Requirements
You can find the general requirements in the openDesk documentation. Please study them before beginning. This howto only touches on requirements concerning the rollout on an SCS cluster.
Preparation of your local environment
Command line tools
You will need the following command line tools on your machine:
If you run into any problems, please check the openDesk requirements for the required software versions of these tools.
KUBECONFIG
Store the cluster access information for your SCS cluster in ~/.kube/config
. Test the access to the cluster on your command line with a kubectl
command, e.g. kubectl get nodes
.
Preparation of the nameserver
openDesk consists of a number of resources with different virtual host names and subdomains. The proposed procedure deploys openDesk on a subdomain that matches the name of the namespace you choose. You will thus get URLs like portal.dev.example.org
or wiki.prod.example.org
.
Therefore it is recommended to create a wildcard A record for the domain in your nameserver (e.g. *.example.org
) and point it to your cluster's public IP address.

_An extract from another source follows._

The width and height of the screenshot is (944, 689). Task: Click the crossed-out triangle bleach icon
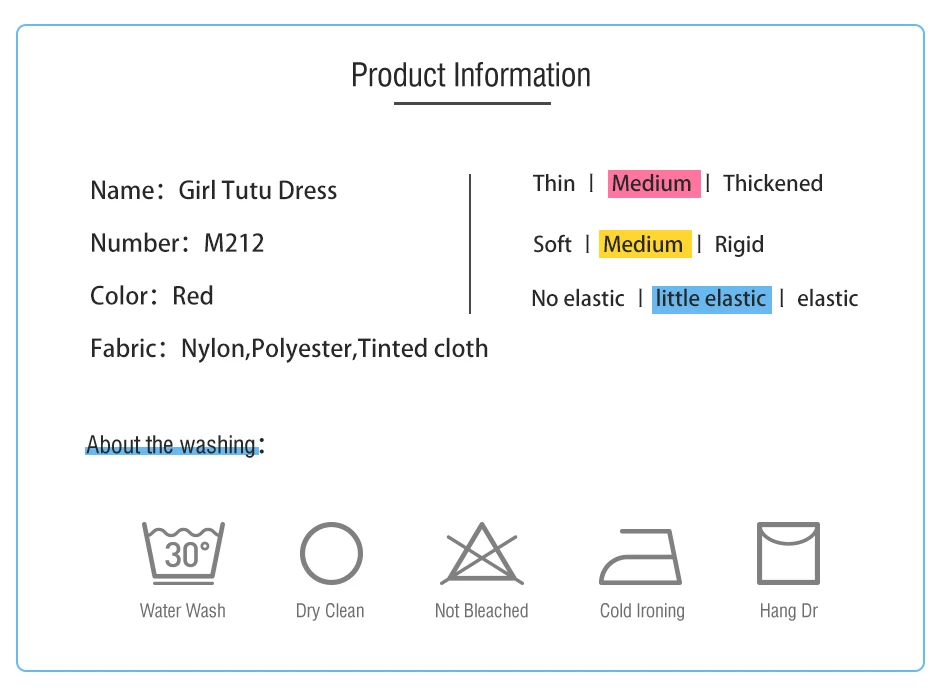(x=482, y=553)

It is of course possible to create individual A records for all resources.
The choice of your nameserver has an impact: It is recommended to use a nameserver that gives you API access: In this howto, TLS certificates are fetched from the certification authority Letsencrypt. Because of the number of different services, a wildcard certificate comes in handy. Note that you can only request wildcard certificates from Letsencrypt via the dns-01 challenge. To do so you need a nameserver with API access. If your nameserver does not support this, you can delegate the zone to a different nameserver and fetch an API access token from there.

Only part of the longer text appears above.